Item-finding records

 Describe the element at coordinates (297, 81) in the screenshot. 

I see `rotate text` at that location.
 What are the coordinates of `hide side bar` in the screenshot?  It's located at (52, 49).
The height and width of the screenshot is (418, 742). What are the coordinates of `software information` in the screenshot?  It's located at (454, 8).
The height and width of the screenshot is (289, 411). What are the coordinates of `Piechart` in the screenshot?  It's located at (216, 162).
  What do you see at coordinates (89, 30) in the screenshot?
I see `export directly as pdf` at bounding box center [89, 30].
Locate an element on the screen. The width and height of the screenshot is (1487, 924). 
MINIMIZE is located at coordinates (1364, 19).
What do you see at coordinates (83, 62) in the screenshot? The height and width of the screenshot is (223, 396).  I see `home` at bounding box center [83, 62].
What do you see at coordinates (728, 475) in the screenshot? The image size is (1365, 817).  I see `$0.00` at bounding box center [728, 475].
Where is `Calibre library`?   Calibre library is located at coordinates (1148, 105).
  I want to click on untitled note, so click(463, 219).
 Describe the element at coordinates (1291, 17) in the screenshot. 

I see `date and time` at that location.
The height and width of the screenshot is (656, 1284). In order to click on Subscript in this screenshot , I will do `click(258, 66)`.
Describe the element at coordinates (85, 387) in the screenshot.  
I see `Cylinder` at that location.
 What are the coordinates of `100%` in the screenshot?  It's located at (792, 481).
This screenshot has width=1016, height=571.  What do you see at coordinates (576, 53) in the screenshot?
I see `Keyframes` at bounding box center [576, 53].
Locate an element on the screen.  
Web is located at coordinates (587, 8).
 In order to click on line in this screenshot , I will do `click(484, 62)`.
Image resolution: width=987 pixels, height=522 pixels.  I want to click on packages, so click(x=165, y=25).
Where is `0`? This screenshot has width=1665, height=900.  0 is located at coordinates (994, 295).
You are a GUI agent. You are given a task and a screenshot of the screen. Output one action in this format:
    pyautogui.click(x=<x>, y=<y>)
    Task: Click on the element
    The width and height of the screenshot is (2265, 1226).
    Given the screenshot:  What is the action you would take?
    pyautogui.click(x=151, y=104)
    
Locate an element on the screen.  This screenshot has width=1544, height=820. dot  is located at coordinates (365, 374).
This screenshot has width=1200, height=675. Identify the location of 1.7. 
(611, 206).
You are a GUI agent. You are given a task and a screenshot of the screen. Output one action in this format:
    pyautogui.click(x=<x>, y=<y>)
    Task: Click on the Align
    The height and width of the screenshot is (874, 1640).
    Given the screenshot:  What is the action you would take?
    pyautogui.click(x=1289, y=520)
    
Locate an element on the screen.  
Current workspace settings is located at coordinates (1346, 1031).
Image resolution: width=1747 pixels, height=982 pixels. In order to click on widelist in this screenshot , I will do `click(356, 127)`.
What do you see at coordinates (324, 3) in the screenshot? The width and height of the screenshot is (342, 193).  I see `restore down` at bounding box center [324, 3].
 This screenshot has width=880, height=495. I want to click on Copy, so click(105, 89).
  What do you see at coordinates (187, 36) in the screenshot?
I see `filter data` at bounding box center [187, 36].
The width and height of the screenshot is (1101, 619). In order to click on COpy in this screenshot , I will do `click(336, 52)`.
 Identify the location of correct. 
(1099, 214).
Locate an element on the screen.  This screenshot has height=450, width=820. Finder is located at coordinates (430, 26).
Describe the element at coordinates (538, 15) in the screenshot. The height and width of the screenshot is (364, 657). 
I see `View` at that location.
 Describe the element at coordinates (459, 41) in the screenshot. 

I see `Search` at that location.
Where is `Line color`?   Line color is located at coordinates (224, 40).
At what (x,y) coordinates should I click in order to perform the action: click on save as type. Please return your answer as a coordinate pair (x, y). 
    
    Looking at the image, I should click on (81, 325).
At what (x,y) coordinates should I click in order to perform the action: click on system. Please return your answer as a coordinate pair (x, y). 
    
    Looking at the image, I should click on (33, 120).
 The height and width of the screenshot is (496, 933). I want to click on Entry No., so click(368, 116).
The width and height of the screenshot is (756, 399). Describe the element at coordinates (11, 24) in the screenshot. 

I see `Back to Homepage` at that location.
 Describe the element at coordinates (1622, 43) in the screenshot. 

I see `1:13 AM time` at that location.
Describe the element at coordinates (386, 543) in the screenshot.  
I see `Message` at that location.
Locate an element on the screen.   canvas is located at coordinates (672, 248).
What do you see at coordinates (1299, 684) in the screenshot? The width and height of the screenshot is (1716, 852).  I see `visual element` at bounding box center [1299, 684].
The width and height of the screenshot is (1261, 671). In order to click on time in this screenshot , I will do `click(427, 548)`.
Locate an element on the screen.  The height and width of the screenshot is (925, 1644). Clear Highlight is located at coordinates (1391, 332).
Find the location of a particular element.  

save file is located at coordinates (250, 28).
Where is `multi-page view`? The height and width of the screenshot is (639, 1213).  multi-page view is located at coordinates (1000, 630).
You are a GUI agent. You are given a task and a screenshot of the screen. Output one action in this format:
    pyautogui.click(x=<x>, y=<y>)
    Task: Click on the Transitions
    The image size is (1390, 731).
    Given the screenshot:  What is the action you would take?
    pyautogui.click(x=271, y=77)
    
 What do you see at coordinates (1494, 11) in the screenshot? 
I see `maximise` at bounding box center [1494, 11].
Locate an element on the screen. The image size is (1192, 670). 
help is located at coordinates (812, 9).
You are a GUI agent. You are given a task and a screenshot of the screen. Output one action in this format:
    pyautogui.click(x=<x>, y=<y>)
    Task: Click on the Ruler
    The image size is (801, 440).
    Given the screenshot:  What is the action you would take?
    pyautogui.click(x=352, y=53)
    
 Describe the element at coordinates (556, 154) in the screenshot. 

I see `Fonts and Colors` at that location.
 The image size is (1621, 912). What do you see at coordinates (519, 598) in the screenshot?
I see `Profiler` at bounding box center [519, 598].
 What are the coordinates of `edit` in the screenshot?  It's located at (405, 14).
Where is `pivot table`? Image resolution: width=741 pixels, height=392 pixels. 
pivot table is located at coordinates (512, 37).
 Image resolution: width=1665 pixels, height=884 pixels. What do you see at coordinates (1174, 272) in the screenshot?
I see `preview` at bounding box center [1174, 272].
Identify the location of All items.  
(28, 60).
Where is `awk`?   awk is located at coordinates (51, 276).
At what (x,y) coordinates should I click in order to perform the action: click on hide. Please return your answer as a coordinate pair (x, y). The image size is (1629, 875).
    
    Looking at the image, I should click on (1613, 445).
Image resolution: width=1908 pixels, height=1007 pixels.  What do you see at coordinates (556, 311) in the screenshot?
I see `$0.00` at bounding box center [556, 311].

_Task to complete_. Could you copy out word for word the lines of the records starting at the one that contains "pixels, height=392 pixels." and ending at the one that contains "coordinates (51, 276)."?

_Solved exercise_.
Where is `pivot table`? Image resolution: width=741 pixels, height=392 pixels. 
pivot table is located at coordinates (512, 37).
 Image resolution: width=1665 pixels, height=884 pixels. What do you see at coordinates (1174, 272) in the screenshot?
I see `preview` at bounding box center [1174, 272].
Identify the location of All items.  
(28, 60).
Where is `awk`?   awk is located at coordinates (51, 276).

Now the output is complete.